On our last day in Arizona, we took the kids to the Heard American Indian Art and History Museum for the other side of the story.  And what a sorrowful story it is.  Inch by inch, acre by acre, and mile by mile, Native Americans' lands were ripped away from them in the name of Manifest Destiny.  The Heard Museum, however, doesn't focus on the overwhelming hardships of the aboriginal people, but embraces the spirit and beauty of the many Native American tribes still hanging in there.


Honestly, it's a miracle they are.  Starting in 1492, Indians, as the lost Columbus dubbed them, have been subjected and subjugated to disease, famine, war and dehumanizing degradation.  From Cortez and the Conquistadors to Andrew Jackson and American policies, the Native tribes of North America have survived like a Timex watch: they take a licking and keep on ticking.  It would be easy for the Heard Museum to dwell on this, but they don't.  They simply show the American Indian experience.

We began with the dolls.  Our kids learned how the American Indian doll had a purpose bigger than entertainment.  Girls learned  how to sew clothing and how to care for infants with their doll play.  Boys learned tradition and ceremony through the symbolic dolls.  Each individual tribe had a different doll that told the story of their culture.

Next, we moved to the hands-on exhibit called We Are!
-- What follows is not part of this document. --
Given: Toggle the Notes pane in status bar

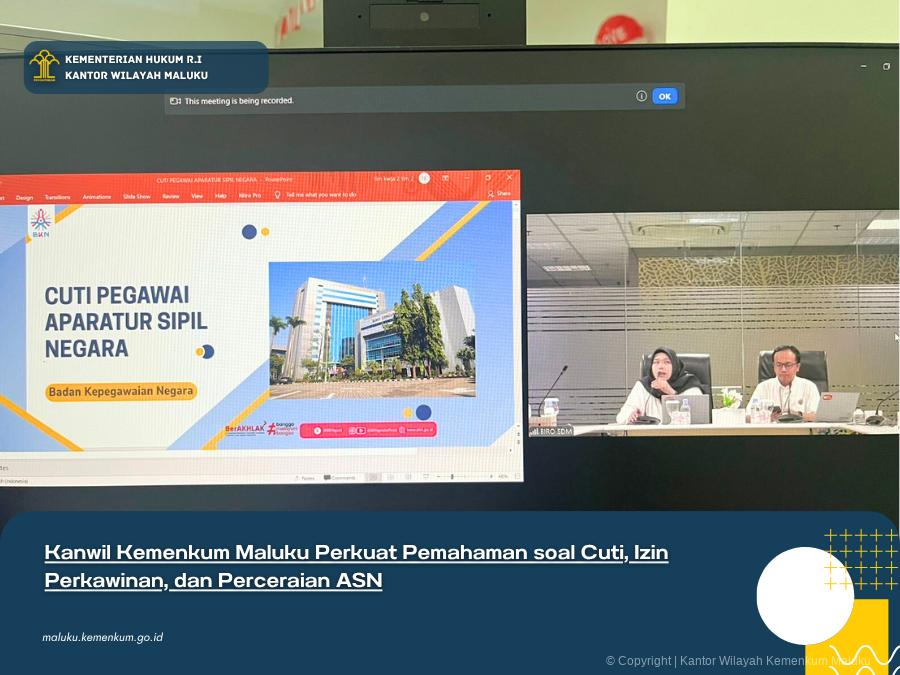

Arizona's First People where all 21 Arizona tribes have voices in sharing their history, culture and interactive art.  Anabel tried her hand at intricate beadwork and learned the Grand Canyon's native Havasupai words through puzzles and stories.  Wyatt created Yaqui paper flowers and studied tribal maps.  Emma worked hard weaving beads and braiding a Hopi belt.


From Beyond Geronimo: The Apache Experience to Home: Native People of the Southwest, we learned the beauty and heart of the native tribes.  Fascinated, we moved slowly through each exhibit pausing only in the beautiful kid's room to read a children's story about Navajo blanket weaving as told by a sheep.  We were having fun!


Then, we reached the Indian Boarding School Experience and stopped cold.  Seeing this gut wrenching display, I flashed back to my memories of viewing the Holocaust Museum in Washington, D.C.  The politicians' theory of defeating the Indians by "Americanizing" them seemed a little too close to the Nazis' "Final Solution" for me.  One speech, advocating these boarding schools, actually used the phrase, "Kill the Indian in him and save the man."  Of course, the government-ran boarding schools weren't exterminating the Natives as the concentration camps were the Jewish population, but many Indians still died of illness and homesickness or just suffered the loss of their heritage by being ripped from their parents, stripped of their clothing and belongings (including their hair) and forced into suits, dresses, and even, cheerleading costumes.  I won't describe all the despondency we saw in the exhibit.  I'll just let this picture say it all:

This is Tom Torlino, before and after spending time in an Indian Boarding School.
If the exhibit ended here, the outlook for Native Americans would have felt hopeless.  As we wandered through recreated classrooms and dormitories, a gradual shift in the schools became evident.  They weren't teaching white skills anymore; they were teaching Native arts and crafts along with geometry and literature.  Eventually, the Indians made the schools their own with many choosing to go to the same boarding school as their parents and grandparents.  Great, right?  Wrong.  As the story goes... Due to budget cuts, the government is currently closing many of the now cherished Indian schools.


In the interest of full disclosure, I proudly admit that my great-grandmother was a full blooded Cherokee Indian who married my Scottish great-grandfather and then, sadly, forgot her heritage.  The Heard Museum hit home and made me wistful for my great-grandmother's family and the struggles they encountered.  I'm so glad that our last family field trip in Arizona taught us that though the west may have been lost, the American Indian lives on.